CONSIGNE =>
Citez mot pour mot, dans la critique du livre jeunesse ci-dessous, tout ce qui va de « Il s'agit d'une » jusqu'à « contraire bien entendu) ».

PAGE =>
----

Renverse
le monde, ris-le et pense
Voici
un petit ouvrage jeunesse qui met le monde sens dessus dessous. Pas
de métaphore ni de jeu de mots. C'est bien l'envers et l'endroit
dont les autrices, comme elles l'écrivent elles-mêmes, échangent
les places. L'homme devient femme et vice-versa. Le genre questionné
sans concession.
L'on
lit les quelques premières pages surpris et souriants. Florence
Hinckel et Clothilde Delacroix se sont prise au jeu de faire de la
femme l'homme et de l'homme la femme tels qu'ils se situent dans la
société. L'on voit tous les masculins devenir féminins et
inversement bien entendu, à tous les niveaux possibles. Rien n'est
omis et les plus petits détails sont réglés sur ce nouveau pas.
Il
n'est pas aisé de décrire ce livre, même d'en évoquer le contenu.
Il s'agit d'une atmosphère, d'une structure interne à explorer par
la lecture. Il se peut seulement affirmer que nos repères se perdent
et que voilà une expérience qui conduit toujours à une fin
intéressante.
Quoi
qu'il en soit, on a beau tenter d'imaginer notre quotidien en tant
que femme dans une position d'homme (ou le contraire bien entendu)
dans une société qui l'a instauré comme sa loi, on ne pousse
jamais l'exercice jusqu'à l'extrême. C'est ici un exercice
intellectuel qui nous est proposé qui nous oblige à tout repenser.
La réalité s'éclaire alors sous un autre jour.

----

Entrées sur le repérage de mots et d'éléments:

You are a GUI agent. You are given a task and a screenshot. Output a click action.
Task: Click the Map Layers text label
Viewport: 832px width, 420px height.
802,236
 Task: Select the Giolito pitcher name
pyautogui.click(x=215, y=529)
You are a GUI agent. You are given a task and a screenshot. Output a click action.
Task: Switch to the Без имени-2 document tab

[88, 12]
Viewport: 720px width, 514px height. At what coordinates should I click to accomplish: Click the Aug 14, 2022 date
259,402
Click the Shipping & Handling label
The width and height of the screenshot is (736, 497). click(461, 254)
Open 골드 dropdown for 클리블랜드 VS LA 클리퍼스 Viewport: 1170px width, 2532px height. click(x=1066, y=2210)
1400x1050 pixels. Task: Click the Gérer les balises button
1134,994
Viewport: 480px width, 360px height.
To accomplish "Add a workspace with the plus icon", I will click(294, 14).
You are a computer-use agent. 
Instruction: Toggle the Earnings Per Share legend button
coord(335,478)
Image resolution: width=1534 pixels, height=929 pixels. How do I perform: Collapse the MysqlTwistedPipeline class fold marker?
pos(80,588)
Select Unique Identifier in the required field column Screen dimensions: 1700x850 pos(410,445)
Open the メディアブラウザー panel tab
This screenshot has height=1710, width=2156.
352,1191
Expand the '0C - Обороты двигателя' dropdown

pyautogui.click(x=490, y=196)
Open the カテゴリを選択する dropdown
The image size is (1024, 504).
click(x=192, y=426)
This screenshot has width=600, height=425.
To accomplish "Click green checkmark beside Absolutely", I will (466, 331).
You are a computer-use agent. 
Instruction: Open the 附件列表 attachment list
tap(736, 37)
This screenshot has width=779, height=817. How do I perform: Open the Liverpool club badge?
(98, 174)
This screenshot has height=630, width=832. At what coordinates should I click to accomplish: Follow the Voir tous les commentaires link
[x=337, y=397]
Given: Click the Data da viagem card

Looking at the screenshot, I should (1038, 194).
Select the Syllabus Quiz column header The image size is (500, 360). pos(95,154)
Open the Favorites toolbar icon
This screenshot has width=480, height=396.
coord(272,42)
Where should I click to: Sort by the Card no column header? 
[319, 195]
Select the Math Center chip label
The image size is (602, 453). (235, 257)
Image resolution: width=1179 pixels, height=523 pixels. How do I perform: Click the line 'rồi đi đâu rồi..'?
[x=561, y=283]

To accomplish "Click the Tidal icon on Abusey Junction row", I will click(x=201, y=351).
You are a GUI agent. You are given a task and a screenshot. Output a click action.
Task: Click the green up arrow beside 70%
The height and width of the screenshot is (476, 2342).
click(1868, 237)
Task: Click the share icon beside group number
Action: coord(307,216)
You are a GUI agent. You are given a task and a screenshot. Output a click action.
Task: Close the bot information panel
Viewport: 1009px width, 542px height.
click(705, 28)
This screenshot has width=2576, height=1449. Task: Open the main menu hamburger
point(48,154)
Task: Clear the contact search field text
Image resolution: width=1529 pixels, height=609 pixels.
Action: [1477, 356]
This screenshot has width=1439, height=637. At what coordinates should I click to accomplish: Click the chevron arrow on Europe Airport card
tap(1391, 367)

----

RÉPONSE ATTENDUE =>
Il s'agit d'une atmosphère, d'une structure interne à explorer par
la lecture. Il se peut seulement affirmer que nos repères se perdent
et que voilà une expérience qui conduit toujours à une fin
intéressante.
Quoi
qu'il en soit, on a beau tenter d'imaginer notre quotidien en tant
que femme dans une position d'homme (ou le contraire bien entendu)